WHAT YOU WILL DO
Here the job is to copy the data exactly and to exclude every image from it.

Collected data entries:
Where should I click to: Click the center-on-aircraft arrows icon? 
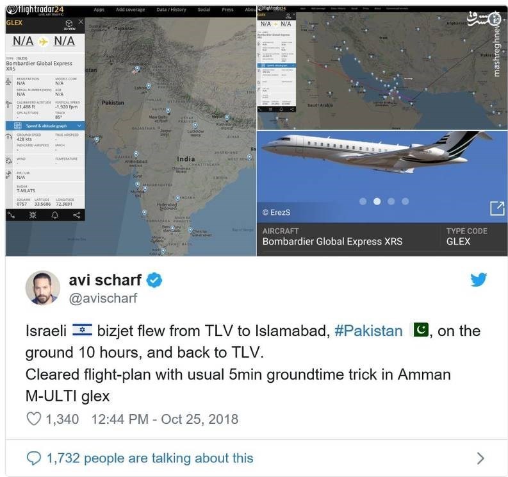[33, 215]
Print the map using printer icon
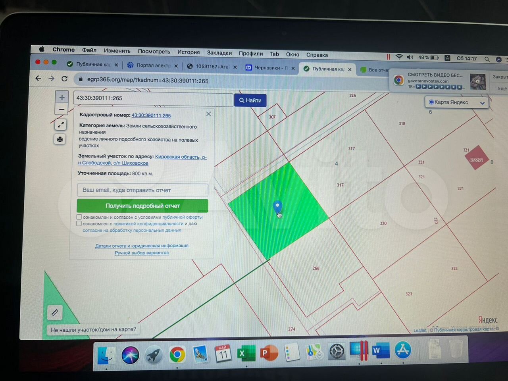Screen dimensions: 508x381 pyautogui.click(x=60, y=139)
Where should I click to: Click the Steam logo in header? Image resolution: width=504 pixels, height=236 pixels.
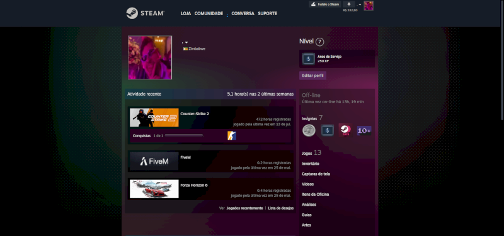tap(146, 13)
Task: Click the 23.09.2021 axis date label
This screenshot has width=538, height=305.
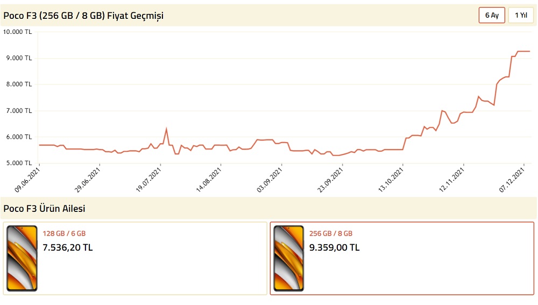Action: click(x=330, y=179)
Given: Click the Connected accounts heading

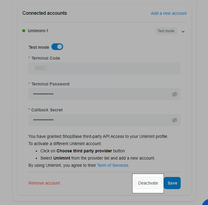Looking at the screenshot, I should coord(44,13).
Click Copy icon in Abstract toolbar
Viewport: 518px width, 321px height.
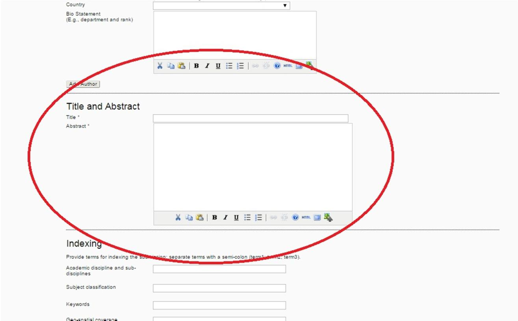[x=189, y=218]
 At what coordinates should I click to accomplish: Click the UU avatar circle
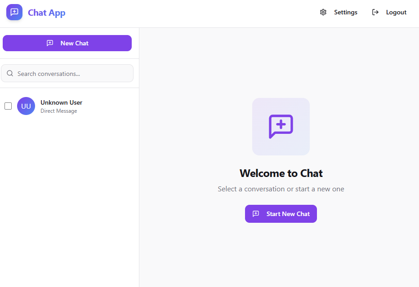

FINISHED TASK
Where should I click to: Click the center-on-aircraft arrows icon? 
[33, 215]
Print the map using printer icon
Screen dimensions: 508x381 pyautogui.click(x=60, y=139)
Where should I click to: Click the Steam logo in header? Image resolution: width=504 pixels, height=236 pixels.
tap(146, 13)
Task: Click the 23.09.2021 axis date label
This screenshot has width=538, height=305.
Action: click(x=330, y=179)
Given: Click the Connected accounts heading

Looking at the screenshot, I should coord(44,13).
Click Copy icon in Abstract toolbar
Viewport: 518px width, 321px height.
[x=189, y=218]
 At what coordinates should I click to accomplish: Click the UU avatar circle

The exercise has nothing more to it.